Também de São Paulo outra noticia veio à tona recentemente: o resultado da última avaliação realizada pelo Sistema de Avaliação de Rendimento Escolar do Estado de São Paulo (Saresp) apontou que os estudantes não se deram muito bem na avaliação de 2010. É com base no rendimento dos alunos que os professores da rede estadual paulista recebem uma gratificação - um bônus - no seu salário, num esquema denominado "pagamento por performace", implantando no Estado supostamente para "estimular" a melhoria da educação paulista. O que se viu com os últimos resultados é que essa estratégia não funcionou.
E não funcionou porque esse não pode ser o foco da avaliação da educação. A educação, em todos os níveis, precisa ser fortalecida, mas não como o espaço da competição e sim como um espaço de formação de valores, da colaboração e da ética.

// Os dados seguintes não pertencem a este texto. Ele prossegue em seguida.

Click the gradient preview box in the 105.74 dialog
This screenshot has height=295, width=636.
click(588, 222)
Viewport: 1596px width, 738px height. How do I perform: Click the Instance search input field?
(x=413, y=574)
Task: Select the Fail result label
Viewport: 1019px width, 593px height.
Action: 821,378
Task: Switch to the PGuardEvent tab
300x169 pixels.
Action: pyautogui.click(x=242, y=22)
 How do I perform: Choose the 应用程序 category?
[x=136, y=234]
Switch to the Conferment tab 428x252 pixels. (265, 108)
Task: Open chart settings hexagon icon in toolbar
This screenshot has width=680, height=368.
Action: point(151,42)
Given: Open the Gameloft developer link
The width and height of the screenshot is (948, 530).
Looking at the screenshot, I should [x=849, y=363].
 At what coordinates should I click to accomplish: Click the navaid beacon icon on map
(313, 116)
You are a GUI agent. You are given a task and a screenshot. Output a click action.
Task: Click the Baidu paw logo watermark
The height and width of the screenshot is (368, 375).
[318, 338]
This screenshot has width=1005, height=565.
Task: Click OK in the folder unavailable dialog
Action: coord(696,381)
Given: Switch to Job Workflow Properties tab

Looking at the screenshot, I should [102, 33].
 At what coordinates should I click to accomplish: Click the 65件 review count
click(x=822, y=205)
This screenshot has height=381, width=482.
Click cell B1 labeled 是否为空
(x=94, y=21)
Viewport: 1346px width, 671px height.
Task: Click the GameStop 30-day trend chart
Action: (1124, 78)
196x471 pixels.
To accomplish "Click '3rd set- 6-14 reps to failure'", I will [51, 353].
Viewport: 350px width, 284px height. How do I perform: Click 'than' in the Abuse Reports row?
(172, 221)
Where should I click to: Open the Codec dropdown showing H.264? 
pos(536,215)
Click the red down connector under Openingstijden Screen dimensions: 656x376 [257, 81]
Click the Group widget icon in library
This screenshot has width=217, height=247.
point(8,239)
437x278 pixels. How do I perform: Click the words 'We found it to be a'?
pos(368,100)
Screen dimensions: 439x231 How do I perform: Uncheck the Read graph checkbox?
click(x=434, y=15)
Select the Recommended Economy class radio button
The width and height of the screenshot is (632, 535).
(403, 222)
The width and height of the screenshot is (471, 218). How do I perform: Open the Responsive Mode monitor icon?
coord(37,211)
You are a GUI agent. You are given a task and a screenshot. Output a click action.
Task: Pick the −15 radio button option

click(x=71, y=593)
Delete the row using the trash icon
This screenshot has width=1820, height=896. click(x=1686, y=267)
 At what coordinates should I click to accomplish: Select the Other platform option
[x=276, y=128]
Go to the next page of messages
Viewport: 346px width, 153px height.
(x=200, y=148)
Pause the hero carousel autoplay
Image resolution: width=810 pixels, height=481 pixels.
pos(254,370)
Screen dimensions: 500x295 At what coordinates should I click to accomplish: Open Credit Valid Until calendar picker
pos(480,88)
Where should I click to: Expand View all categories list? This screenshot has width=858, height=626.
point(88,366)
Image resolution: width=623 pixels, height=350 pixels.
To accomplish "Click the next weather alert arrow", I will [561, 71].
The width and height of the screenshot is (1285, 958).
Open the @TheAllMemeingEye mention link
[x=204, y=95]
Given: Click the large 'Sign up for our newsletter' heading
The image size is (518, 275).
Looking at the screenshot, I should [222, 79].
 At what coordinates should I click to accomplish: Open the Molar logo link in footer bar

Em qualquer dos seus níveis, a educação precisa ser compreendida como um direito de todo o cidadão e que não pode ser trocada por uns trocados.
Lembro Milton Santos: "essa ideia de que a universidade é uma instituição como qualquer outra, o que inclui até mesmo a sua associação com o mercado, dificulta muito esse exercício de pensar". De fato, com um dinheirinho extra por cada publicação, com um novo edital disponível para o próximo projeto, com a avaliação da CAPES na pós-graduação batendo às portas, deixando todos de cabelo em pé, e com a lógica do "publicar ou perecer", parece que estamos chegando perto do fim da universidade enquanto espaço do pensar e do criar conceitos. Viramos, pura e simplesmente, o espaço da reprodução do instituído.
E isso é, no mínimo, lamentável. Na verdade, é o próprio fim da educação.


Nelson Pretto é professor e já foi diretor (2000-2004 e 2004-2008) da Faculdade de Educação da Universidade Federal da Bahia. Membro titular do Conselho de Cultura do Estado da Bahia. Físico, mestre em Educação e Doutor em Comunicação.